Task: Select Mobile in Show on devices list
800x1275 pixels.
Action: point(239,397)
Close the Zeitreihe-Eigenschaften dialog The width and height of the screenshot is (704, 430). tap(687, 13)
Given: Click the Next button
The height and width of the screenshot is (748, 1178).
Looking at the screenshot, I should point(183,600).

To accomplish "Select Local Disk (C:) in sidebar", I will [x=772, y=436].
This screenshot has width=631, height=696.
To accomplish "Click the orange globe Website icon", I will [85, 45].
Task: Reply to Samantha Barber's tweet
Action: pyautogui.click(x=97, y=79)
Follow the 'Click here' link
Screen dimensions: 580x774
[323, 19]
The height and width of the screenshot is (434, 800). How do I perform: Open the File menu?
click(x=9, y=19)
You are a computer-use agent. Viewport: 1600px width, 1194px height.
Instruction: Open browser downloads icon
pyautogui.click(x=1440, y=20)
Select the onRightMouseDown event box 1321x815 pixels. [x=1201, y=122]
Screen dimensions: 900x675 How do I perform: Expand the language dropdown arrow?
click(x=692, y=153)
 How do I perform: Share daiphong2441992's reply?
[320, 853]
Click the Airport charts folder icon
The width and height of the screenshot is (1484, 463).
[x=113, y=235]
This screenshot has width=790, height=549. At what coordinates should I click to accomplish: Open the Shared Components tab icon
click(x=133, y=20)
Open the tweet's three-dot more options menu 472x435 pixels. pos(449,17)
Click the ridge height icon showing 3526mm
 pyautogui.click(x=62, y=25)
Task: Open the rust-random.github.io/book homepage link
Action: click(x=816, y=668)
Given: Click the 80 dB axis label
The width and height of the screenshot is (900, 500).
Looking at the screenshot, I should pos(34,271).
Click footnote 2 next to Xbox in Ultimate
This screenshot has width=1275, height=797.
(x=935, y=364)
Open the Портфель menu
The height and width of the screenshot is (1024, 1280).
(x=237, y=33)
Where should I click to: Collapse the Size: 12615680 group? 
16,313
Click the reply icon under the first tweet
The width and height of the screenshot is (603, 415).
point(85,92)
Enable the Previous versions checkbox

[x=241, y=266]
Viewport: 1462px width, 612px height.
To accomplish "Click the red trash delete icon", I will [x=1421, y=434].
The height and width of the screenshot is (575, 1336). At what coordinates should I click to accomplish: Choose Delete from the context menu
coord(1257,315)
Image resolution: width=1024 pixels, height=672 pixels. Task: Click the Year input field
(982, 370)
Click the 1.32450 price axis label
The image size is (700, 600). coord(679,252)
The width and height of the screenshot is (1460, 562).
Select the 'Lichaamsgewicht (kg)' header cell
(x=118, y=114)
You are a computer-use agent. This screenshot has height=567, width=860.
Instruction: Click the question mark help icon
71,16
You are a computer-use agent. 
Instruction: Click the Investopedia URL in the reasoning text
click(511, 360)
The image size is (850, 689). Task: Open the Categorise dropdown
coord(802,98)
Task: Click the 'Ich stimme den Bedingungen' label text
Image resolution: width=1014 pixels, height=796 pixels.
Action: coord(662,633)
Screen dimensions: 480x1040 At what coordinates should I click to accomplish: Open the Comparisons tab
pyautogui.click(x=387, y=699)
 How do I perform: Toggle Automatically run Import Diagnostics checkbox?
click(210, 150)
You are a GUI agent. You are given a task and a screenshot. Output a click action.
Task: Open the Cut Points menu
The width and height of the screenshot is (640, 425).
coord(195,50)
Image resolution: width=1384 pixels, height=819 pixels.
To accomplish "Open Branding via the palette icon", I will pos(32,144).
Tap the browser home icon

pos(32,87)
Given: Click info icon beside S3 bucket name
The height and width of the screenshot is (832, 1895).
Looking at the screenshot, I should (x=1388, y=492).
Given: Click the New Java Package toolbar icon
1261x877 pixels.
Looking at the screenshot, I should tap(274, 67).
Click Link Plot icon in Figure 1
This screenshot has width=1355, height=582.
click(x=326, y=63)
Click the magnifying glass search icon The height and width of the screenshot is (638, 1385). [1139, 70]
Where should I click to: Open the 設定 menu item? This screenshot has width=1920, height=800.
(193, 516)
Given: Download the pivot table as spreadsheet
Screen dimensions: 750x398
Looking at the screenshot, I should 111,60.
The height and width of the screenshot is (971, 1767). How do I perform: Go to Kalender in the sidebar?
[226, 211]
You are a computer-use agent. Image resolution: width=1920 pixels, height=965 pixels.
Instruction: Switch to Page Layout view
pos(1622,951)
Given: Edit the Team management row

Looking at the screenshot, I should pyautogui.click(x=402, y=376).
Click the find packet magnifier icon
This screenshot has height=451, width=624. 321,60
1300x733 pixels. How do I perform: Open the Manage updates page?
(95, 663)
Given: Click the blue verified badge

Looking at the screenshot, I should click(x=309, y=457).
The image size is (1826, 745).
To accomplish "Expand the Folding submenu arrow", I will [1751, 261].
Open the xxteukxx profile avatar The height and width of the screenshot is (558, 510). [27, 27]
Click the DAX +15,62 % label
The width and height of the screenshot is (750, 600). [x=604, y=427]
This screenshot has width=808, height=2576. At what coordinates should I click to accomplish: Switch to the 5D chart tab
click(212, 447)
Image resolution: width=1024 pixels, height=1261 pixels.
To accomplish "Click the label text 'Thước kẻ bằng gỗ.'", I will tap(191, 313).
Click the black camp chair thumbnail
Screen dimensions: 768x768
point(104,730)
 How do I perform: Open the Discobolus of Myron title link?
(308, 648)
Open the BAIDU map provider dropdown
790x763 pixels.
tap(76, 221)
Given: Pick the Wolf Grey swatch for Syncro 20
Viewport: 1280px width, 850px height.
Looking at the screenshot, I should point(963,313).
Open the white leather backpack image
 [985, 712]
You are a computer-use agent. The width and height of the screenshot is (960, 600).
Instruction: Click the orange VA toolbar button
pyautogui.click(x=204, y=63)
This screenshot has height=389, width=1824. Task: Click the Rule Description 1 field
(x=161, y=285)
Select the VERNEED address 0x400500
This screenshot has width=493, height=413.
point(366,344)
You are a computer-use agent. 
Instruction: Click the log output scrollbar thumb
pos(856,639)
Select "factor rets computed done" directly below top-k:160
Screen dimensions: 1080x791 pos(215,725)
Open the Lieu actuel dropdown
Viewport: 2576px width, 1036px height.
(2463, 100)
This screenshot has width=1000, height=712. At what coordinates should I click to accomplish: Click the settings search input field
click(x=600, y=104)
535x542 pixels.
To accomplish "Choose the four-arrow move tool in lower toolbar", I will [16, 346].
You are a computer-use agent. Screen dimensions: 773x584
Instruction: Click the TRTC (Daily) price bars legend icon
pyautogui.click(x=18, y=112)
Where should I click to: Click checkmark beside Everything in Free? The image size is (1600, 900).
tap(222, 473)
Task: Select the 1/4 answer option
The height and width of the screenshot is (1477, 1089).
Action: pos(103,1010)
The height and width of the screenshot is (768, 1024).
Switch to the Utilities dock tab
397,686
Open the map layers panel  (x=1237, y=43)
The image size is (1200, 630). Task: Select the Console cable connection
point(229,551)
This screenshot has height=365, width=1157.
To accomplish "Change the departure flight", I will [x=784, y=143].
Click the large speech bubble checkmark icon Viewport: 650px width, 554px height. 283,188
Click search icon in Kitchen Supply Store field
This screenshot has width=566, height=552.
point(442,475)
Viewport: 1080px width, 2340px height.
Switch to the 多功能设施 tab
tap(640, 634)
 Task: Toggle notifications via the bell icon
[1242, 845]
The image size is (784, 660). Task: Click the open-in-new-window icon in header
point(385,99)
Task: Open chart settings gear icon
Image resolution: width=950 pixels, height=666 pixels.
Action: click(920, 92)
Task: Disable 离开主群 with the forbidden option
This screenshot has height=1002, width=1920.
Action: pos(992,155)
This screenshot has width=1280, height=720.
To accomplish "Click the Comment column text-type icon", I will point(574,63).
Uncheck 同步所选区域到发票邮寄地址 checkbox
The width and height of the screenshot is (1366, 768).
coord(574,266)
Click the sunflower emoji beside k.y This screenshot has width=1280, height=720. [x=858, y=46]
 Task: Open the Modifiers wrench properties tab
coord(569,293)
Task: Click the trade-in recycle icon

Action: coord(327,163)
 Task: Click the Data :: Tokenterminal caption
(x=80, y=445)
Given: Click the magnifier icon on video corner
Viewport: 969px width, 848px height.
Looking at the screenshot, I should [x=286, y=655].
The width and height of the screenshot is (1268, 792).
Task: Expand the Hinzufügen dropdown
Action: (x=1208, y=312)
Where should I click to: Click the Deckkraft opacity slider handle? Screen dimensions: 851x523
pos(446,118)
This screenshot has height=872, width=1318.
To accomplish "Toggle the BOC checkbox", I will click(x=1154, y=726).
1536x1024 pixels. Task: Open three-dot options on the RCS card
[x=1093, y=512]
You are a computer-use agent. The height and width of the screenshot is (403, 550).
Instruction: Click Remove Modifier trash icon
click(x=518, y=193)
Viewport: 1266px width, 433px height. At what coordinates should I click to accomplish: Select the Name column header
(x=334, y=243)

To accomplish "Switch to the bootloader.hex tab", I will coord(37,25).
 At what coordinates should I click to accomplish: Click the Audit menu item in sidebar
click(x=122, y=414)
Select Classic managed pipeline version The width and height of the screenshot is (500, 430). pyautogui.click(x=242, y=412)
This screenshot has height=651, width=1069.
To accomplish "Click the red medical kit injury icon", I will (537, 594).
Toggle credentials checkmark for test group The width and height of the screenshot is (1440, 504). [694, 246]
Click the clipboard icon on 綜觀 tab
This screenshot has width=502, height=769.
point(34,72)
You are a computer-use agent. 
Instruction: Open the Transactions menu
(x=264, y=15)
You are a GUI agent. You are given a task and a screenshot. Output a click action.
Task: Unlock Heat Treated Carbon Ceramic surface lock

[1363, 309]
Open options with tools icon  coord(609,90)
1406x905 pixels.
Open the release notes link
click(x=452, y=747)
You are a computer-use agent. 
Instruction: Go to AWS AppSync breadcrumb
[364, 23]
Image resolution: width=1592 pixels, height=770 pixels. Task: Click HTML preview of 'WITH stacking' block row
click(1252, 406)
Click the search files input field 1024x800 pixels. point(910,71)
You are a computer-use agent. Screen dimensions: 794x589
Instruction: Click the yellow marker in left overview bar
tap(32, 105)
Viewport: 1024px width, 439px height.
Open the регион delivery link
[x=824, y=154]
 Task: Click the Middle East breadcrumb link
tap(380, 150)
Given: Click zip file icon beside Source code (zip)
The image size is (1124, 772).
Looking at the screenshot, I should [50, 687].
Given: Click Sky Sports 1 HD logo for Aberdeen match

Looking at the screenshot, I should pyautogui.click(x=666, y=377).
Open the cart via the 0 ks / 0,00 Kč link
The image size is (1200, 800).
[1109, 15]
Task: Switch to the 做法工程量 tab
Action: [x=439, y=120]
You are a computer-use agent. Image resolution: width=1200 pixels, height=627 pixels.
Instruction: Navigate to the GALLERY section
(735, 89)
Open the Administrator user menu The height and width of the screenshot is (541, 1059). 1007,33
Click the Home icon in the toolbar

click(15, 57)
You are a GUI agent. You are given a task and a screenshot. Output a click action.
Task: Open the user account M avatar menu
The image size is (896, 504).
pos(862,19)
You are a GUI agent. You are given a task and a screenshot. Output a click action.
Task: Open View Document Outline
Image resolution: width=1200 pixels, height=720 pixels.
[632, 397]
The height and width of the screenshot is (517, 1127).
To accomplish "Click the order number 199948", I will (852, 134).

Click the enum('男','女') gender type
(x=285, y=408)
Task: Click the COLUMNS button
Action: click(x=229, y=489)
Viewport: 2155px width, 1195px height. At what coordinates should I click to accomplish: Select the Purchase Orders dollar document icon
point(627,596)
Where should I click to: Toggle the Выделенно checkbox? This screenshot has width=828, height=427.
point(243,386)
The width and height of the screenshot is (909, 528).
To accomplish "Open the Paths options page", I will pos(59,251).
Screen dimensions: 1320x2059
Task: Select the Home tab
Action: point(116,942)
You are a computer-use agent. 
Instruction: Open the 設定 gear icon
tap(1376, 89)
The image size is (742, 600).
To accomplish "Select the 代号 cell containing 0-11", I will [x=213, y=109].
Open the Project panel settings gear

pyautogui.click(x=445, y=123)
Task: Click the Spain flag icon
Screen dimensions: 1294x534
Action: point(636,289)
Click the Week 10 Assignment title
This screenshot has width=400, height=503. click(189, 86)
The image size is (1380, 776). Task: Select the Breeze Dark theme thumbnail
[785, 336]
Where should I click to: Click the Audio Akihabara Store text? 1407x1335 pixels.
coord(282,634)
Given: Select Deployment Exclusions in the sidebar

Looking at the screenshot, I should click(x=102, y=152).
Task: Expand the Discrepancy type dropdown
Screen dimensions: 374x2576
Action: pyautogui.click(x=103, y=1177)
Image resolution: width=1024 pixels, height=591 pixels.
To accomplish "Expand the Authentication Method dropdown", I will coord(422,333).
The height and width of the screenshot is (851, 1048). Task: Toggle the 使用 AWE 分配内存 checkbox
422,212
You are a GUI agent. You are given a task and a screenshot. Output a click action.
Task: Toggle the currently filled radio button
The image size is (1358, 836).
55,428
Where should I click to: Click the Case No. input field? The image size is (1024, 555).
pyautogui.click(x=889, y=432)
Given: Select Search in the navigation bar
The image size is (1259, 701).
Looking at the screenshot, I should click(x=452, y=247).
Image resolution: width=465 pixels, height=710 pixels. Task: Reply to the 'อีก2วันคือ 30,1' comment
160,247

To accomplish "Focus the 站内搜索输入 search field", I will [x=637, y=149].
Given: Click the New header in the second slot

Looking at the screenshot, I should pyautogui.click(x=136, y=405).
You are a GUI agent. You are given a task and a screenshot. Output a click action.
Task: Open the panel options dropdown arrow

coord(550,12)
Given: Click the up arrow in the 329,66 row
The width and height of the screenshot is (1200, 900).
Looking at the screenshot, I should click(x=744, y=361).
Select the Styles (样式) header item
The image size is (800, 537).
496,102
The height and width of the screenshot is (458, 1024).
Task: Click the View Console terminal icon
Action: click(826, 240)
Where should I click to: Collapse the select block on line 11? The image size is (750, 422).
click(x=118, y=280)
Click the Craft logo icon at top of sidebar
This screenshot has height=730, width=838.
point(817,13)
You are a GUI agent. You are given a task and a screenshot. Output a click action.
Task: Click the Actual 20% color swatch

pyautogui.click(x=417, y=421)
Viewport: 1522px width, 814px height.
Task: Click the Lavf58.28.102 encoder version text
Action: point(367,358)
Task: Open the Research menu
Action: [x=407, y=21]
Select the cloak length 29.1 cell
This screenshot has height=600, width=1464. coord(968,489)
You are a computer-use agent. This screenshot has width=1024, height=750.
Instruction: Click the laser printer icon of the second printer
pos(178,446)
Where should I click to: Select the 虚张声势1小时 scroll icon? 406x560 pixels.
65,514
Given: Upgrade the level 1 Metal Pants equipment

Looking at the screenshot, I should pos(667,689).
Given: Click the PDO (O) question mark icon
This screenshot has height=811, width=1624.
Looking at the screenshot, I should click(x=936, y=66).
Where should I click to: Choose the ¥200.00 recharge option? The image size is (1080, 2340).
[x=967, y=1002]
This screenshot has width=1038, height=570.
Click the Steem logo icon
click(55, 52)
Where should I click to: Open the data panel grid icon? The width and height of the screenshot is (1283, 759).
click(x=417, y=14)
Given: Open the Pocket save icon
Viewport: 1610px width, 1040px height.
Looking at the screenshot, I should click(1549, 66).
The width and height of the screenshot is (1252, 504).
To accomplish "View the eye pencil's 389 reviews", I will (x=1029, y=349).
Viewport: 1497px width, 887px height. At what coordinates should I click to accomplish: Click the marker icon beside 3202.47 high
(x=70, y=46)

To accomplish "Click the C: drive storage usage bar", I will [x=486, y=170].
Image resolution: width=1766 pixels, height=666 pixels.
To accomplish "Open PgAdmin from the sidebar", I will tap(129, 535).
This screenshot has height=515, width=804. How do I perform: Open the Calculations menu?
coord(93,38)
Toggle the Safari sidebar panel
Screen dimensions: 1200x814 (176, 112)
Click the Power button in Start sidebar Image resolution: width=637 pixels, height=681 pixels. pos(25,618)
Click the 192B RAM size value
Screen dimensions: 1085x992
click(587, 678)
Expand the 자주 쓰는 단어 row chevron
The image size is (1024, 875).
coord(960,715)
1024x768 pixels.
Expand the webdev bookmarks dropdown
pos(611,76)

******

▶ **Task prompt**:
Return only the lines between the one holding "Click the sunflower" and the one holding "Given: Click the magnifier", inclusive, exactly as they appear above.

▶ **Exercise result**:
Click the sunflower emoji beside k.y This screenshot has width=1280, height=720. [x=858, y=46]
 Task: Open the Modifiers wrench properties tab
coord(569,293)
Task: Click the trade-in recycle icon

Action: coord(327,163)
 Task: Click the Data :: Tokenterminal caption
(x=80, y=445)
Given: Click the magnifier icon on video corner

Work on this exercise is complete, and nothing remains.